Job Description Keyword Finder

Free Job Description Keyword Finder — Extract the Keywords That Matter

Paste any job description to instantly find the keywords, skills, and phrases the role is screening for. Then match them against your resume so you target the right terms before you apply.

Extract keywords from any JD
Free, no sign-up
Match against your resume

Why this page exists

This page is meant to answer a specific resume question and connect that topic to a real tool workflow. It should help you understand what to change, then move you into the analyzer or a related page with clearer intent.

Find the Keywords a Job Is Screening For

Every job description contains the exact terms recruiters and ATS software search for. This finder surfaces the highest-weight skills, tools, and phrases so you know which keywords actually matter for that role.

Prioritise by Importance

Not all keywords are equal. Terms tied to requirements ("must have", "required", "minimum") carry more weight than nice-to-haves. The finder highlights which keywords to prioritise first.

Match Against Your Resume

Once you have the keyword list, compare it to your resume to see what is missing — then add the relevant terms where they genuinely apply to your experience.

Related Resume Pages

Use these pages to keep moving through the same topic cluster instead of bouncing back into generic advice.

How To Use This Page

  1. 1. Read the topic summary and keyword groups to understand what hiring teams are likely expecting.
  2. 2. Compare that guidance against your current resume, not against an idealized version.
  3. 3. Open the analyzer or job-match workflow and test the revised document against a real role.

Trust And Editorial Context

Smart Resume Analyzer is trying to keep these landing pages useful, original, and connected to practical workflows. If a page stops helping users make better resume decisions, it should be rewritten or removed.

Who This Page Helps Most

Job seekers tailoring per application

If you tailor your resume for each role, the keyword finder tells you exactly which terms to target for that specific posting in seconds.

Career changers entering a new field

When you are new to an industry, the finder reveals the vocabulary of the field so you can translate your transferable experience into the right language.

Anyone whose resume is not getting responses

Missing keywords are one of the most common reasons resumes never surface in recruiter searches. The finder closes that gap before you apply.

Recommended Workflow

Step 1

Paste the job description

Copy the full job posting and paste it in. The more complete the description, the more accurate the keyword extraction.

Step 2

Review the ranked keywords

See the most important skills, tools, and phrases the role is screening for, ordered by likely weighting.

Step 3

Compare against your resume

Check which keywords already appear in your resume and which are missing using the resume keyword scanner.

Step 4

Add the gaps that fit

Insert the missing keywords where they truthfully describe your experience, then re-check your job-description match score.

What A Better Result Usually Looks Like

You know the top 10-15 target keywords

You have a clear, prioritised list of the terms that matter most for the specific role.

Keywords map to real experience

Every keyword you add to your resume is backed by genuine work, projects, or skills you can discuss in an interview.

Resume reflects the role vocabulary

Your summary, skills, and bullets use the same language the job description uses, where it is truthful to do so.

Common Mistakes This Page Can Help You Catch

Copying every keyword from the JD

Dumping the entire keyword list into your resume reads as stuffing and cannot be defended in interviews. Select only the relevant terms.

Ignoring requirement-section weighting

Keywords in the "requirements" or "must have" section matter more than those buried in company boilerplate. Prioritise accordingly.

Finding keywords but never matching them

Extracting keywords is only half the job. Compare them to your resume and close the real gaps, or the exercise has no impact.

Suggested Resume Keywords

What the Finder Extracts

hard skillstools and softwarecertificationsrequired qualificationsresponsibility verbsrole-specific terms

How Keywords Are Prioritised

required vs preferredrepeated termsrequirement-section weightingexact-match phrasesmust-have qualifications

Frequently Asked Questions

How do I find keywords in a job description?

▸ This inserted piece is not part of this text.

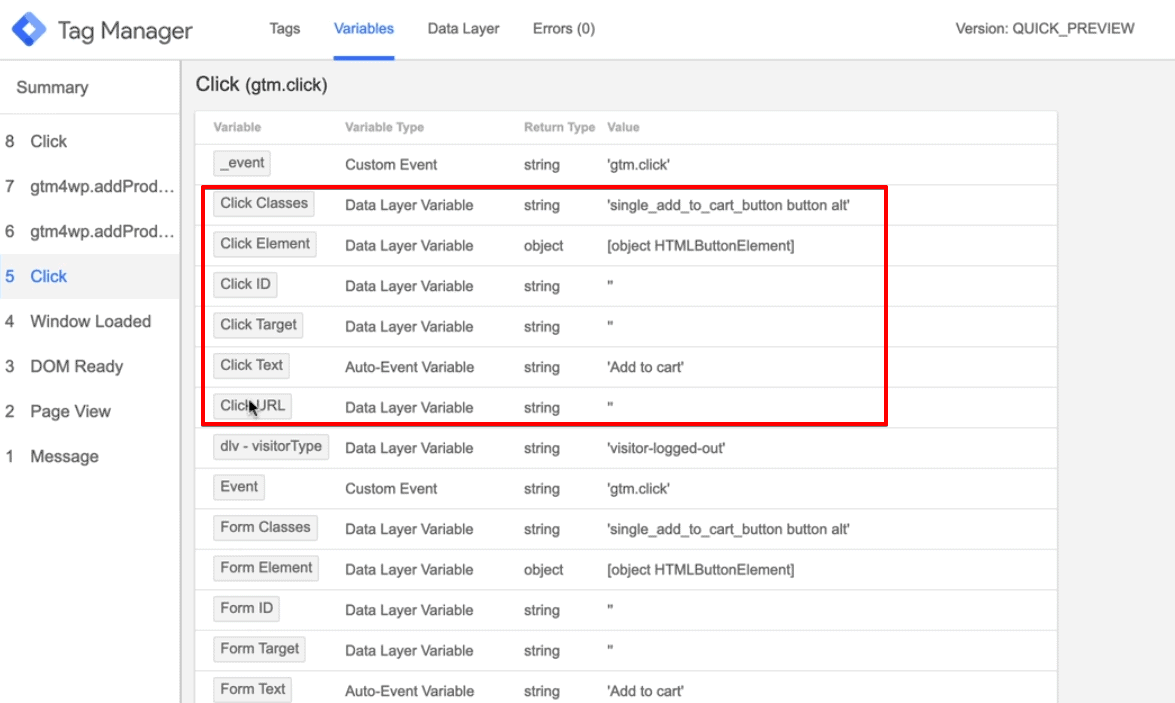Switch to the Tags tab
The width and height of the screenshot is (1175, 703).
click(x=284, y=28)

Paste the full job description into the keyword finder. It extracts and ranks the most important skills, tools, and phrases — weighting terms that appear in requirements sections higher. You then get a clean list of keywords the role is screening for.

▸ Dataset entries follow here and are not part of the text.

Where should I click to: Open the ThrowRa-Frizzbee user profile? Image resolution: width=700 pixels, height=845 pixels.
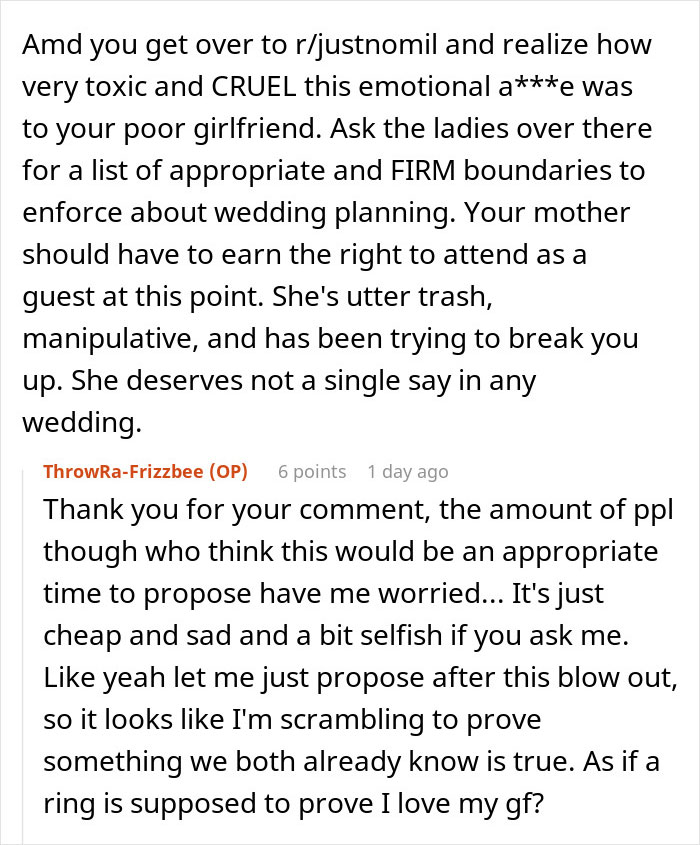[122, 472]
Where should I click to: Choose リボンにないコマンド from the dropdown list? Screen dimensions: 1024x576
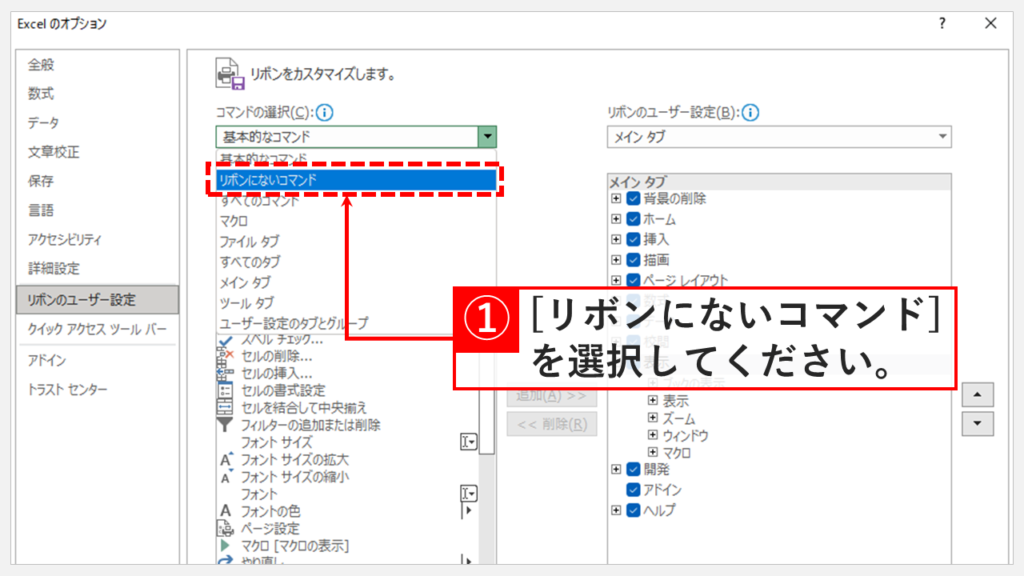(356, 180)
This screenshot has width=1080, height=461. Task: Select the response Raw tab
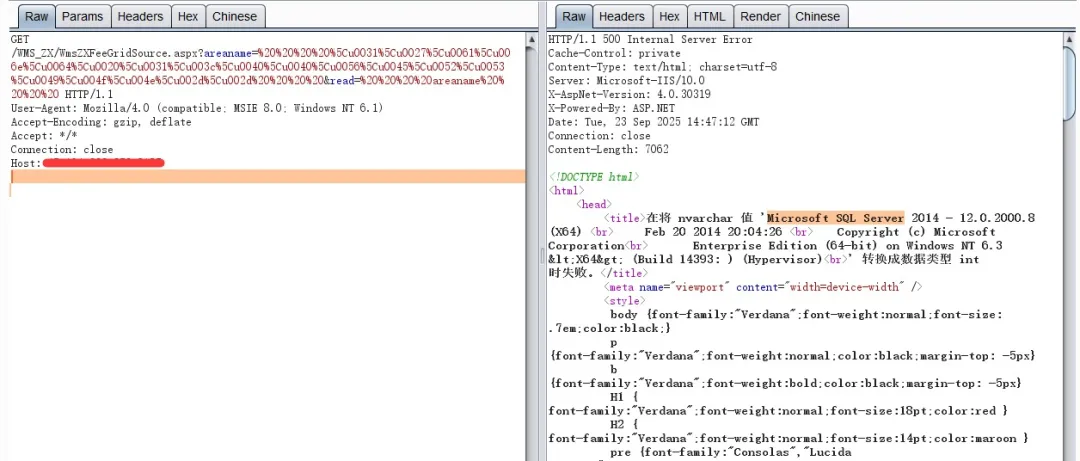[574, 16]
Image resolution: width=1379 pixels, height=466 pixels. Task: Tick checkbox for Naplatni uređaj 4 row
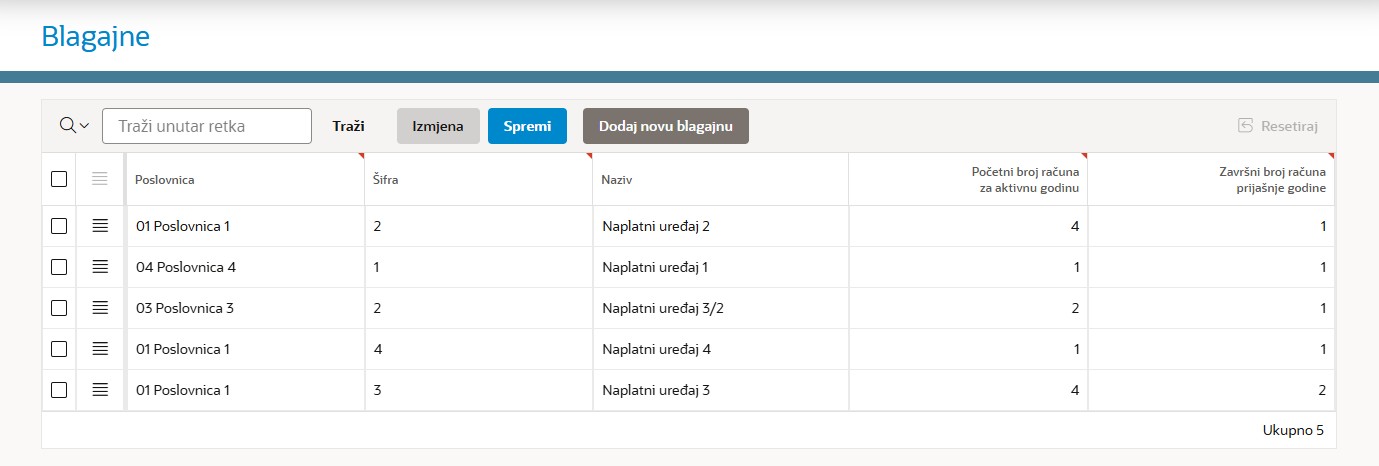coord(59,349)
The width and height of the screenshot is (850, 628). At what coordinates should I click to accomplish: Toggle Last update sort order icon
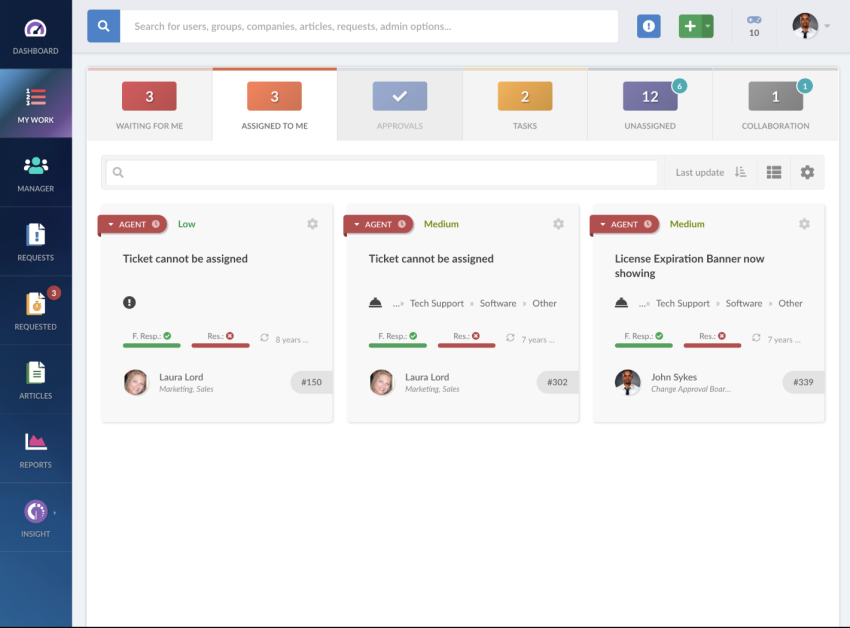click(741, 172)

Is the job description keyword finder free?

Yes. The job description keyword finder is completely free with no account required. Paste a job posting and get the ranked keyword list immediately.

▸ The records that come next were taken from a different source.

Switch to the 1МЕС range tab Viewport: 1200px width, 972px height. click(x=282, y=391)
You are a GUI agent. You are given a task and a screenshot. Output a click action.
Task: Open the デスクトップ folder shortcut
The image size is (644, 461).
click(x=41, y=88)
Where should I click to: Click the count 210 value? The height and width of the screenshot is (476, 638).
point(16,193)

How many keywords from a job description should I use?

Focus on the 10 to 15 highest-priority keywords that genuinely match your experience. Quality and relevance beat quantity — adding terms you cannot back up with real evidence will not help you in interviews or with recruiters.

What is the difference between a keyword finder and a resume keyword scanner?

A keyword finder extracts the important terms from a job description. A resume keyword scanner checks which of those terms already appear in your resume. Use the finder first to know the target, then the scanner to find your gaps.

Next Step

Turn Resume Advice Into A Better Application

Use the free analyzer to get your ATS score, then move into job match, rewrite, and cover letter workflows when you are ready to tailor applications faster.